I have yet to put out my phone number when applying for any job. Somehow
recruiters found my number from a few interviews I did from 10 years ago.

When ever it suits them, they still call.

Thanks to google voice I have a pretty good setup I don't have to respond

------
yareally
> If it says Javascript on my resume and you send me a job regarding Java, I’m
> not going to reply, and I might even mark it as spam.

I see that often from recruiters, but usually the other way around. They say
Java, but really mean JavaScript.

------
chrisbennet
There is an upside to getting occasional calls from recruiters at work - your
boss knows you're in demand. ;-)

------
banachtarski
The worst is when they attempt to recruit you for a job you're clearly
overqualified for.

------
madaxe
Don't work with recruiters, period. Why? From the hiring side of the table,
here's why.

1) they misrepresent you and lie. "Kevin has 10+ years of experience with Ruby
on Rails". I go "huh, Kevin's a lying shit. Bin."

------------

» **WRITTEN INSTRUCTION**
Retype everything in the thread about recruiters from "I see that often" down to "in demand. ;-)". The items further down play no part in this.

------------

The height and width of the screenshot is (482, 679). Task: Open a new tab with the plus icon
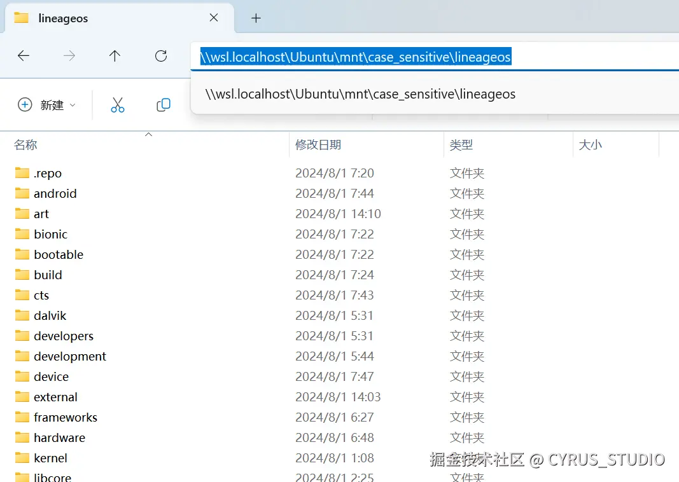point(256,18)
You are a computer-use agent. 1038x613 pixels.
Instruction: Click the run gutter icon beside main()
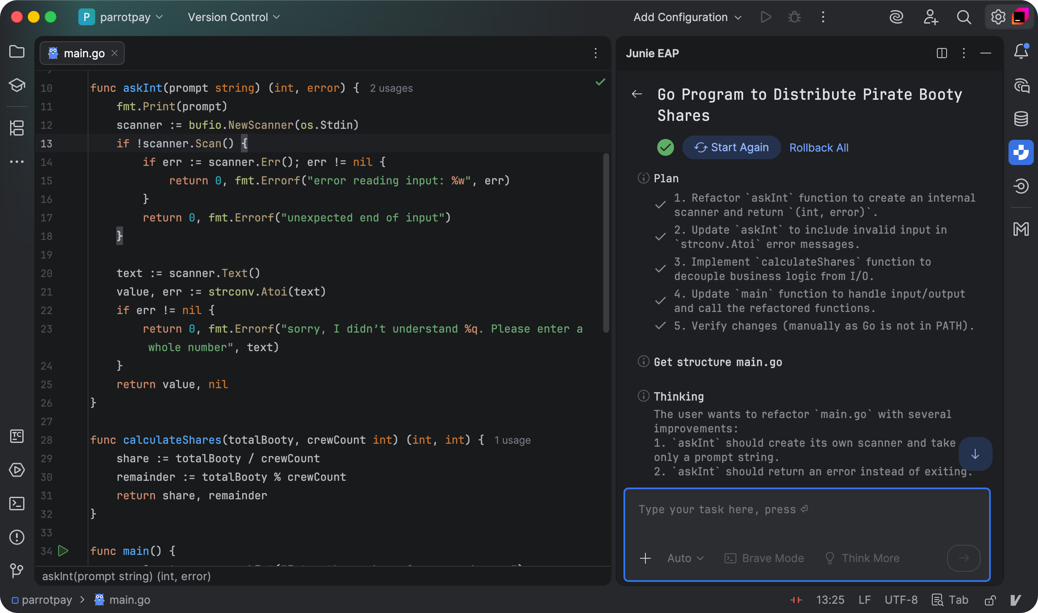point(63,551)
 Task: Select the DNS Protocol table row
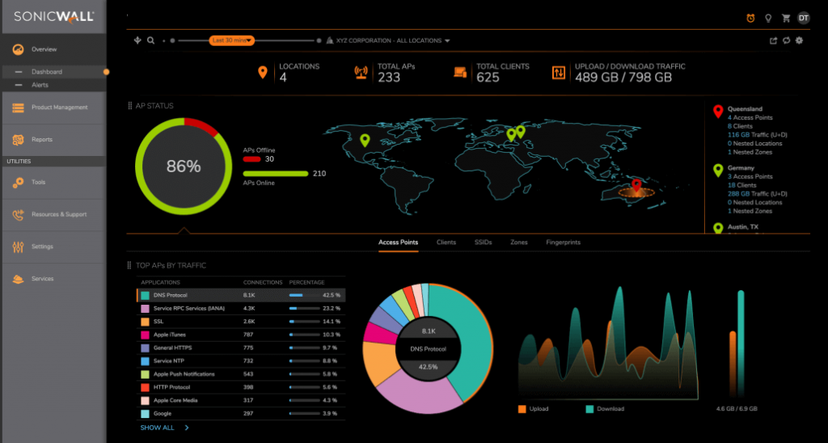point(240,296)
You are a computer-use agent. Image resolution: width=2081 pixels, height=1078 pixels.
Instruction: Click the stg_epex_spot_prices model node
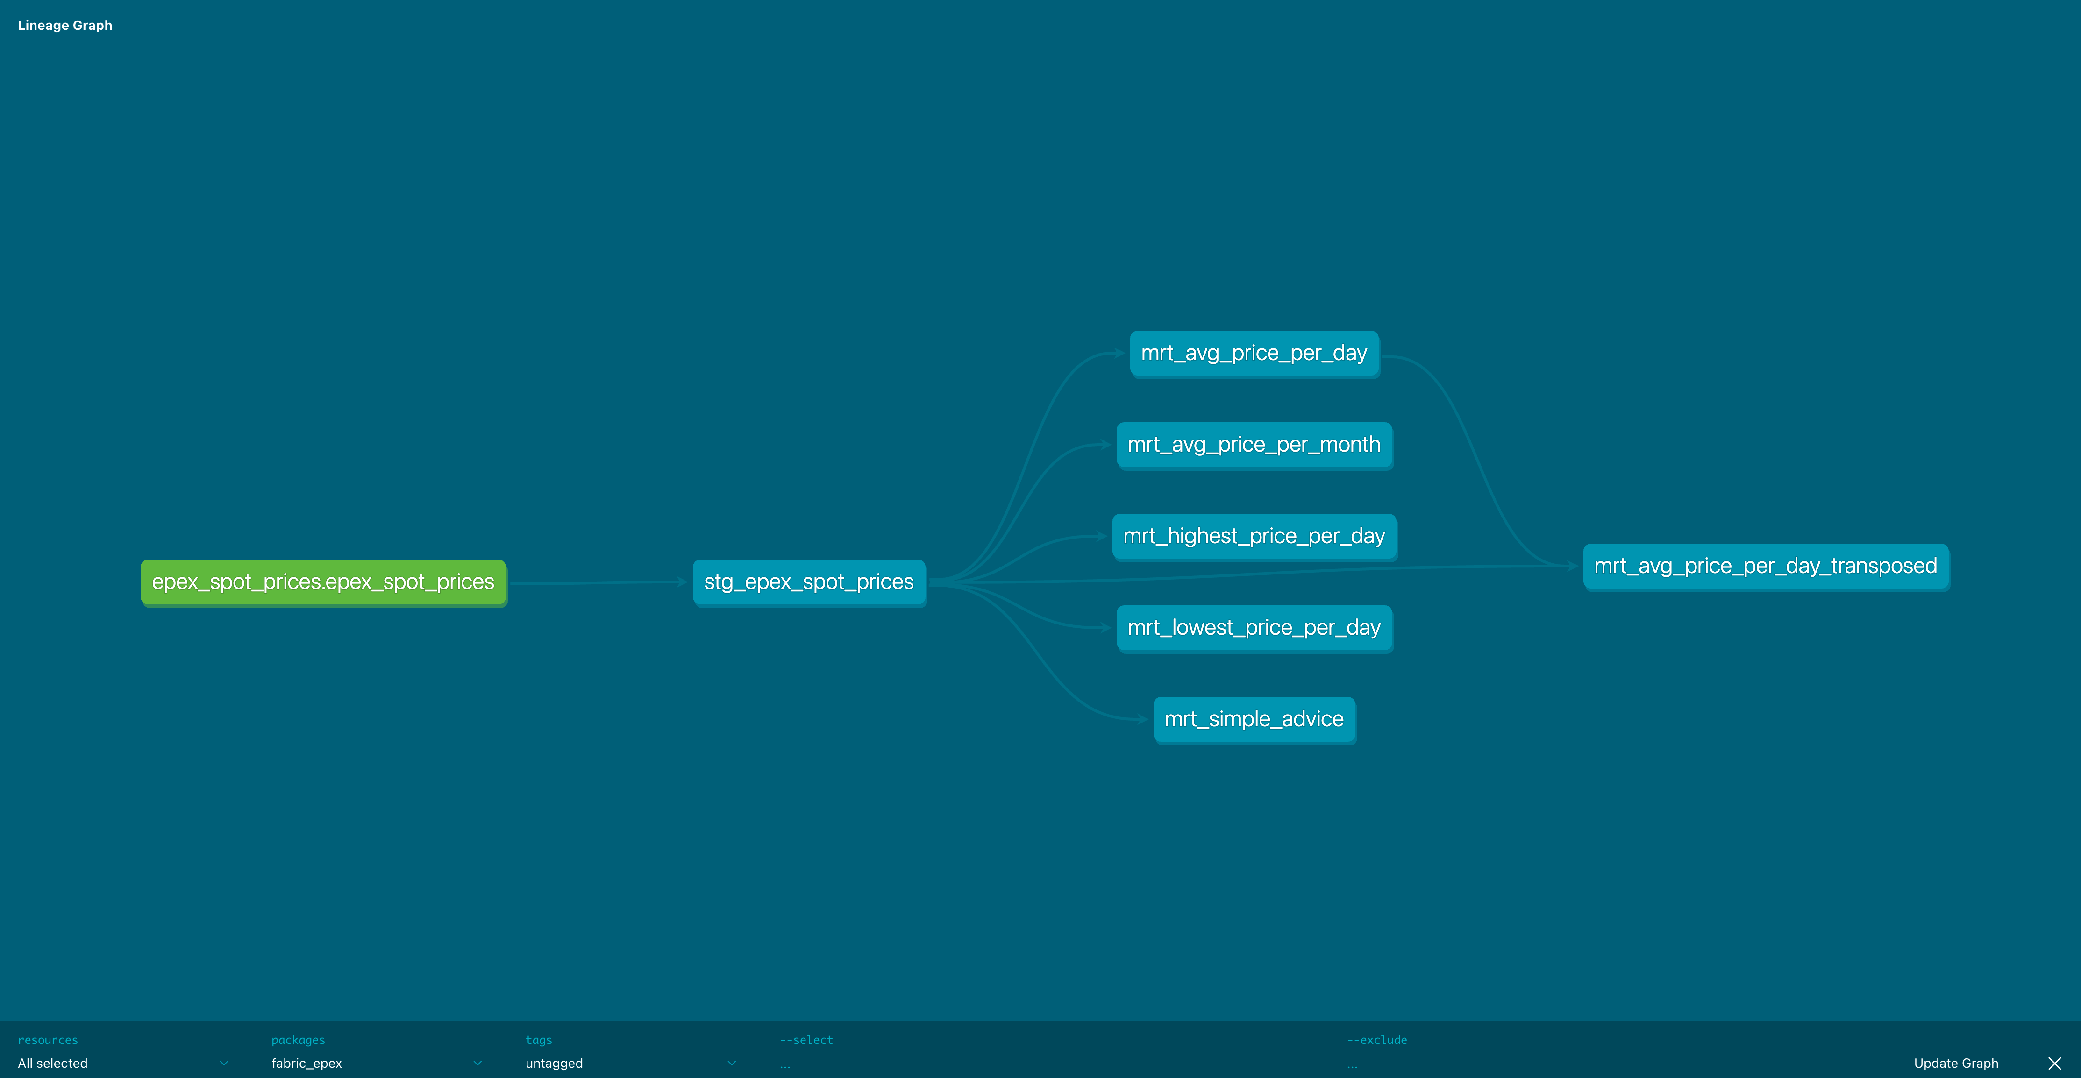coord(809,581)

------------

» **TASK OUTPUT**
I see that often from recruiters, but usually the other way around. They say
Java, but really mean JavaScript.

------
chrisbennet
There is an upside to getting occasional calls from recruiters at work - your
boss knows you're in demand. ;-)